Our beanie has been measuring small throughout the pregnancy, and I'm having regular growth scans & placental monitoring because of this.

Today we had an extra scan (for a tv programme) but it all ended in a bit of a shock when they said that there is a developing problem with the placental bloodflow, and there is a high chance of an extremely premature birth - I'm currently 28 weeks, and they are talking in the next week or two, unless something changes.

I haven't been reading the premie threads, as I thought I'd go at least to 36 weeks. I've looked into other potential problems (I had a high Downs score) but not premature birth and what that could mean.

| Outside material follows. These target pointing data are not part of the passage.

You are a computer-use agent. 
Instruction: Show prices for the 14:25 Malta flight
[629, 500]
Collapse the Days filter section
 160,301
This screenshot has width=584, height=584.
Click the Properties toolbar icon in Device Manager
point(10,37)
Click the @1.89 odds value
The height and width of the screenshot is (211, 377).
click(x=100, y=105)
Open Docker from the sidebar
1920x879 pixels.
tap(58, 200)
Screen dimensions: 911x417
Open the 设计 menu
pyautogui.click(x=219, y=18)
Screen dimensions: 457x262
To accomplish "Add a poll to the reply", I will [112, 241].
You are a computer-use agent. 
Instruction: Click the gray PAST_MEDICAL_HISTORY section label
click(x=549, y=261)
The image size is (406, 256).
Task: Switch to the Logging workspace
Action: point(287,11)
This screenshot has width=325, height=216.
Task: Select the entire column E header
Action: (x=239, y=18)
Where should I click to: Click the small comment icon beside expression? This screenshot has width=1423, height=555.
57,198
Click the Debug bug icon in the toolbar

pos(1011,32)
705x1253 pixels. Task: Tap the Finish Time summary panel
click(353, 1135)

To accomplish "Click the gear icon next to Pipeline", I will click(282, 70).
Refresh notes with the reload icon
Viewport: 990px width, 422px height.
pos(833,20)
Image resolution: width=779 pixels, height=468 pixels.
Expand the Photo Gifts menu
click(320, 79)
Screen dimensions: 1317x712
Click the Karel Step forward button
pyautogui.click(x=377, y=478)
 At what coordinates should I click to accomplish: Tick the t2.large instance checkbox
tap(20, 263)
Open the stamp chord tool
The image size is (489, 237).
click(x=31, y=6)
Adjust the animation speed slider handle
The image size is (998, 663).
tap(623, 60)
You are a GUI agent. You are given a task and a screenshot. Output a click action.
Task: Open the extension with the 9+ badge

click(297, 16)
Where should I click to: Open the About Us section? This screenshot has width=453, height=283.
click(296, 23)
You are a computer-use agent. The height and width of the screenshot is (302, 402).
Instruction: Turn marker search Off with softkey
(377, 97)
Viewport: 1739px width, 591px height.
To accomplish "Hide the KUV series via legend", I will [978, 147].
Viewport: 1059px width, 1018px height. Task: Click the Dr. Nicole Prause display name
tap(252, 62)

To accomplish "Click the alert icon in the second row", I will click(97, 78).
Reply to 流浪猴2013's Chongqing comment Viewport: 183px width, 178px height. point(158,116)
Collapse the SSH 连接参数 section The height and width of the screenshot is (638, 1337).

Obviously this news is very scary and has worried us completely. We don't even know things like how long the baby could stay in NeoNatal, whether premature birth can affect the child later in life, that kind of thing.

Can you ladies help? :flower: Even pointers to threads would be appreciated.


----------



## mrsty

Hi there, I had my son at 33 weeks and he was 5lb due to pre-eclampsia, he was in a incubator for 2 days (he had slighly underdeveloped lungs) They will give you a steroid injection if they think you will be prem in order to strengthen babies lungs before baby is born... 
He was a good weight for his gestation and once his lungs had got better he was then in special care for about 11 days (although they say to expect them to stay in till their original due date) the lady i shared a room with had her son at 32 weeks and he weighed just under 2lb and he was in for longer than my son but is still fine now!! 
my son (Hadyn) slept nearly all the first 2 months as they are obviously supposed to be in your tummy still :)
The only difference that i noticed really about Hadyn being preemie was that he reached the milestones (like smiling etc) approx 6 weeks behind babies born at term... this is apparently totally normal and he has now caught up with his friends born around the same time (he even crawled before some of them) 
anyway, Hadyn has just turned one and is absolutely fine... It is a stressful time if you have any more questions id be happy to answer them.. 
dont be afraid .. the staff in Special Care are FABULOUS and will help you in anyway possible
Best of luck :hugs::hugs::hugs::hugs:
https://gi151.photobucket.com/groups/s157/JV1919NC2V/DSC00827.jpg


----------



## Mumof42009

Hi Hun

My middle dd was born at 28 wks and she weighed 2lbs 3oz shes a healthy 7 yr old, ive had growth problems with all my girls then went on to have placenta abruptions. The journey in nicu isnt easy but the staff are highly trained to cope with your baby, have a look at bliss there website is very good for information. You can always pm me as well been on that journey 3 times looking at a 4th in a few weeks xx


----------



## Marleysgirl

Thank you for your replies, ladies. 

I think I'm a little better prepared for this than my OH, who (not having the benefit of chatting this thru) is worrying about things like what the chances are of the baby growing up healthy, will he get to play football with him, things like that. 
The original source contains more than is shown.